The rebellion, which soon developed into a guerrilla war of the kind the Kandyans had fought against European powers for centuries, was centred on the Kandyan nobility and their unhappiness with developments under British rule since 1815. However it was the last uprising of this kind and in the Uva Province a scorched earth policy was pursued, which included the killing of cattle and other livestock, the destruction of private property (including homes and stocks of salt) and the burning of rice paddies. In the rebellion, more than 10,000 Sinhalese were killed. In addition to the scorched earth policies, the colonial government also confiscated properties owned by insurgents. The British Crown annexed the Kingdom of Kandy to British Ceylon in 1817.

===Reform and reconstruction (1833–1850)===

A group of British appointed Kandyan chiefs, with John Penry Lewis, Government Agent, Central Province in 1905

Following the suppression of the Uva Rebellion, the Kandyan peasantry was stripped of their lands by the Crown Lands (Encroachments) Ordinance No. 12 of 1840 (sometimes called the Crown Lands Ordinance or the Waste Lands Ordinance), a modern enclosure movement and reduced to penury. The British found that the uplands of Sri Lanka were very suited to coffee, tea and rubber cultivation, and by the mid-19th century Sri Lankan tea had become a staple of the British market, bringing great wealth to a small class of European tea planters. To work the estates, the planters imported large numbers of Tamil workers as indentured labourers from south India, who soon made up 10% of the island's population. These workers lived in harsh conditions and were accommodated in line rooms, not very different from cattle sheds.

The British colonial government favoured the semi-European Burghers, certain high-caste Sinhalese and the Tamils who were mainly concentrated to the north of the country while ignoring the other ethnic groups on the island. Nevertheless, the British also introduced democratic elements to Sri Lanka for the first time in its history. The Burghers were given some degree of self-government as early as 1833. It was not until 1909 that constitutional development began with a partly elected assembly, and not until 1920 that elected members outnumbered official appointees. Universal suffrage was introduced in 1931, over the protests of the Sinhalese, Tamil and Burgher elite who objected to the common people being allowed to vote.

===Plantation economy (1850–1910)===
Sivasundaram argues, reinforcing the analysis first made by famed local historian, G.C. Mendis in his book, Ceylon Under the British, that the British used geographical knowledge to defeat the Kandyan holdouts in the mountainous and jungle areas in the centre of Ceylon. They used local informants and British surveyors to map the island, and then built a network of roads to open the central region. This made possible export production of plantation agriculture, as well as tighter military control.

With its trading ports of Trincomalee and Colombo, the colony was one of the very few sources of cinnamon in the world. The spice was extremely valuable, and the British East India Company began to cultivate it in 1767, but Sri Lanka remained the main producer until the end of the 18th century.

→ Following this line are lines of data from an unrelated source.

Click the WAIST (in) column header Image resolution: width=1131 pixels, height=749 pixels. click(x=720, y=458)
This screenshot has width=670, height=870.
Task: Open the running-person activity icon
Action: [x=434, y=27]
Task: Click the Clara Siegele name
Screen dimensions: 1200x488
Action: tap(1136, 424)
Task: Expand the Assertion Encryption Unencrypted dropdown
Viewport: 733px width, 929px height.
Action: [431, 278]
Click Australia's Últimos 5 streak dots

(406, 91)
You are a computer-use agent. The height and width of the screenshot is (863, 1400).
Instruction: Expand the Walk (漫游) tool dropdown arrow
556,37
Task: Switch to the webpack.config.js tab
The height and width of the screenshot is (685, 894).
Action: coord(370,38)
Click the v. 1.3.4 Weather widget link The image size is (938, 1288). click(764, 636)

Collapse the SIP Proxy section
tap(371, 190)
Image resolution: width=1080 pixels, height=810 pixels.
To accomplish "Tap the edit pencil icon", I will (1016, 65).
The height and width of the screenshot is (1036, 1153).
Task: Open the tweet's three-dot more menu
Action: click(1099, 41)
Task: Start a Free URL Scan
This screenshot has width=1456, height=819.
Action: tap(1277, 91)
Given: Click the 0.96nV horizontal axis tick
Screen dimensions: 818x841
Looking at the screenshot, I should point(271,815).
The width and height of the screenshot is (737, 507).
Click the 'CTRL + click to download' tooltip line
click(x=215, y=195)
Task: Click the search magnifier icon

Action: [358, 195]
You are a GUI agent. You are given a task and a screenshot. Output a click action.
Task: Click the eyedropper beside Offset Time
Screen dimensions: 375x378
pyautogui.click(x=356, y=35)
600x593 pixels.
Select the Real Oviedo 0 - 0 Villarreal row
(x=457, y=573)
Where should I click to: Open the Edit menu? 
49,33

The laying of the railway was carried out during the Governorship of Sir Henry Ward. Other major works of the British include road-building projects and the establishment of coffee and tea plantations, hospitals, and maternity homes.

===Economic stagnation (1910–1927)===
The Ceylon National Congress (CNC) was founded to agitate for greater autonomy. The party soon split along ethnic and caste lines. Prof. K. M. de Silva, the famous Peradeniya historian has pointed out that the refusal of the Ceylon Tamils to accept minority status to be one of the main causes which broke up the CNC. The CNC did not seek independence or "Swaraj". What may be called the independence movement broke into two streams, viz., the "constitutionalists", who sought independence by gradual modification of the status of Ceylon, and the more radical groups associated with the Colombo Youth League, Labour movement of Goonasinghe, and the Jaffna Youth Congress. These organisations were the first to raise the cry of Swaraj, or outright independence, following the Indian example, when Jawaharlal Nehru, Sarojini Naidu and other Indian leaders visited Ceylon in 1926. The efforts of the constitutionalists led to the arrival of the Donoughmore Commission reforms (1931) and the Soulbury Commission recommendations, which essentially upheld the 1944 draft constitution of the Board of ministers headed by D. S. Senanayake. The Marxist Lanka Sama Samaja Party (LSSP), which grew out of the Youth Leagues in 1935, made the demand for outright independence a cornerstone of their policy. Its deputies in the State Council, N.M. Perera and Philip Gunawardena, were aided in this struggle by Colvin R. de Silva, Leslie Goonewardene, Vivienne Goonewardene, Edmund Samarakkody and K. Natesa Iyer. They also demanded the replacement of English as the official language by Sinhala and Tamil. The Marxist groups were a tiny minority and yet their movement was viewed with grave suspicion by the British administration. The concerted (but ineffective) attempts to rouse the public against the British Raj in revolt would have led to certain bloodshed and a delay in independence. British state papers released in the 1950s show that the Marxist movement had a very negative impact on the policy makers at the Colonial office.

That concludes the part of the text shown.